Después de indagar un poco sobre ella, doy con Auguste Comte [fr], un personaje extraño, tan extraño que su verdadero nombre era Isidore Marie Auguste François Xavier Comte, y de toda esa parrafada, sólo Comte era su apellido. Al parecer, Comte fue el extremo contrario de la postura revolucionaria de Voltaire y Rousseau. Es curioso que de estos dos franceses sí sepamos algo, aunque mucha gente de oídas, y en cambio nada sobre Comte.

Lo que Comte creó fue el positivismo. Él pensaba que había una ciencia que unía a todas las demás, una ciencia que relacionaría al resto en un todo único. Esa ciencia es la sociología, y aunque Comte le diese el nombre y una visión bastante exagerada, hubo otros muchos que ya estudiaron las relaciones sociales. Propuso la ley de los tres estados, en la que el primero sería el teológico, que buscaba explicar la Naturaleza en base a entidades divinas caprichosas. El siguiente estado, el metafísico, es crítico con el anterior, estaría encuadrado dentro de la corriente revolucionaria de Rousseau y Voltaire, y Comte lo califica como un estado intermedio hacia el estado final, el positivo. En él, el hombre no necesita saber qué son las cosas, sino que las observa y estudia para intentar extraer leyes que expliquen su comportamiento.

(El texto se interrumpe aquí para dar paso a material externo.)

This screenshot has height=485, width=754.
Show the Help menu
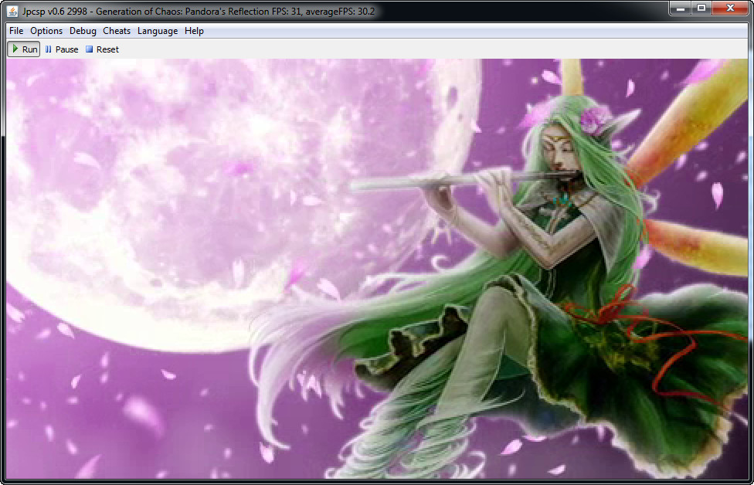[x=194, y=31]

Después de esta explicación un poco chapucera (no soy un experto en el tema), se puede ver que no es realmente una religión, sino un tipo de filosofía y no tan bestia como pudiera ser la Cienciología. Lo que más me sorprende es que todavía persistan grupos que apoyen aquella teoría y se reúnan dentro de una religión, lo cual demuestra que si no estás dentro de un grupo de pensamiento, es porque no quieres o no te has molestado en buscarlo.